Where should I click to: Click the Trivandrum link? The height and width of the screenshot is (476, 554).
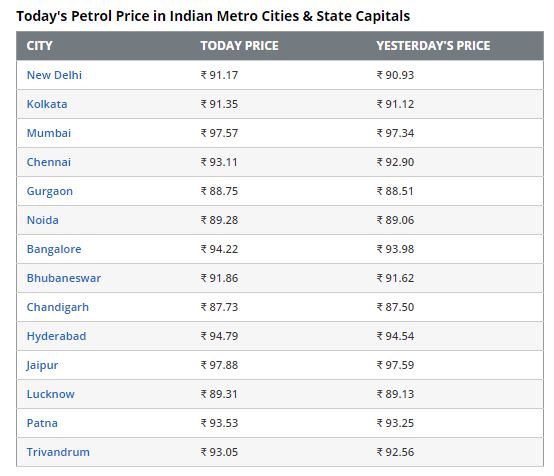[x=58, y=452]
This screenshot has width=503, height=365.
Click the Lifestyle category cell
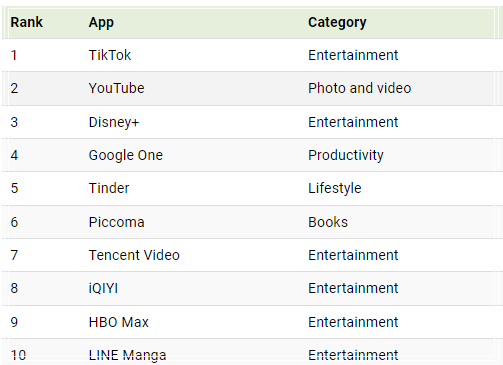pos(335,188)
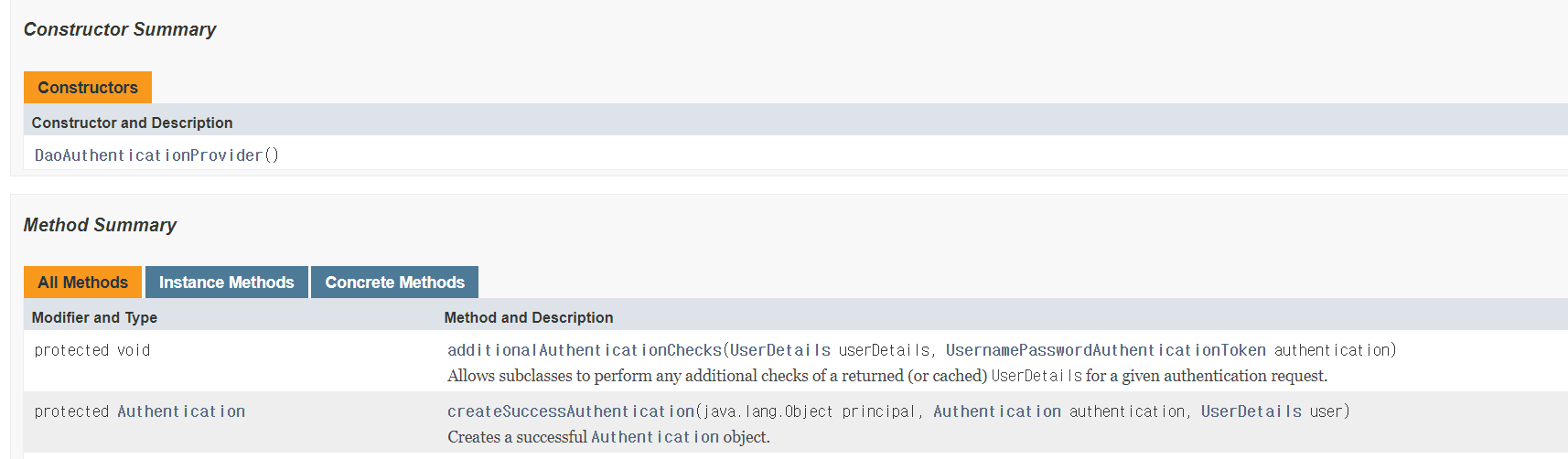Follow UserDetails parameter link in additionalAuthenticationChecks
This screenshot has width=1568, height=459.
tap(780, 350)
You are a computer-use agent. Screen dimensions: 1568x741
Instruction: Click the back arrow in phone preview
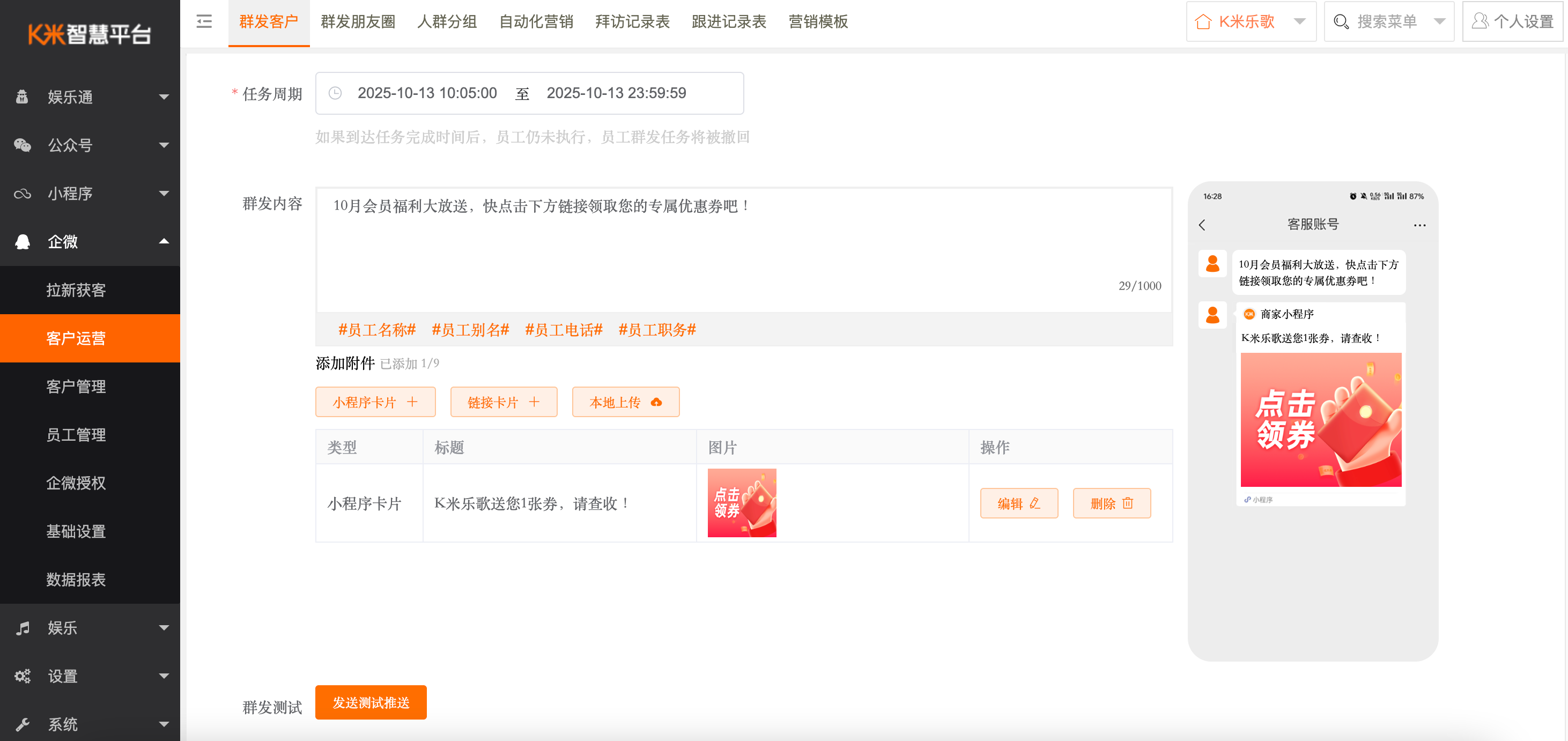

* * *

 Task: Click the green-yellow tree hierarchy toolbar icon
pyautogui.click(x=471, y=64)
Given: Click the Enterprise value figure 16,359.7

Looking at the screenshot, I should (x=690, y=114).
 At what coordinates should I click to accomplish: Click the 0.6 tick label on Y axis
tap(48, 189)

==

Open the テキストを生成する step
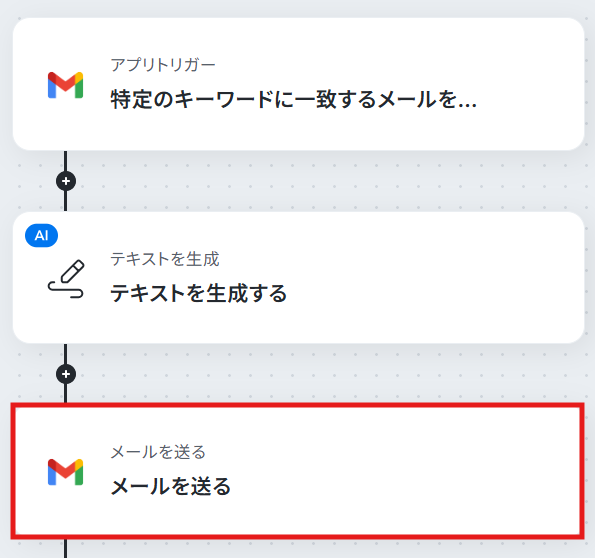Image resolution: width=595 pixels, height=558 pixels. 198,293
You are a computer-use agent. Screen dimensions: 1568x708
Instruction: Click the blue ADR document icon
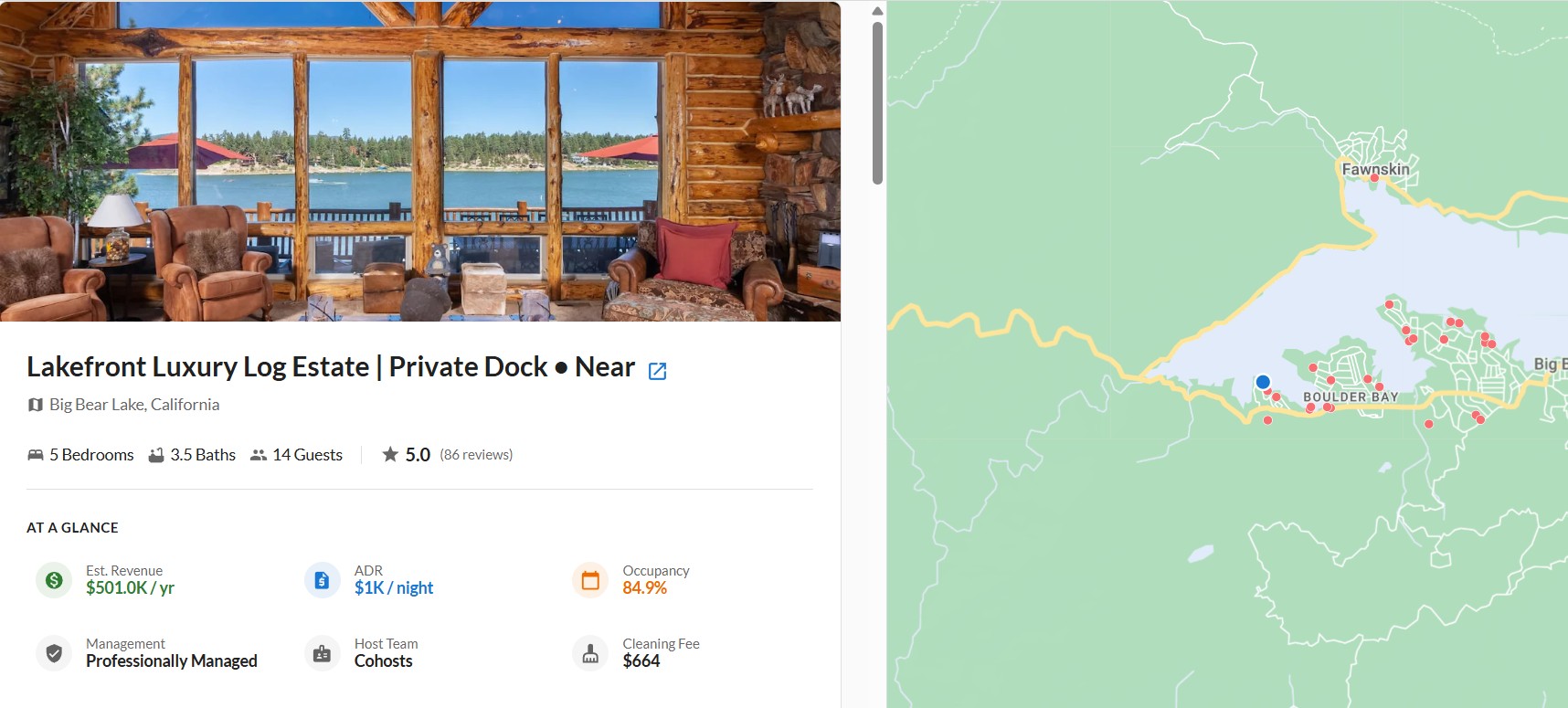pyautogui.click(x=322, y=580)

■ **Work instructions**:
Print the lines exactly, from the line with "You are a computer-use agent. Screen dimensions: 1568x741" up to and including the line with "Instruction: Click the back".

■ **Result of this task**:
You are a computer-use agent. Screen dimensions: 1568x741
Instruction: Click the back arrow in phone preview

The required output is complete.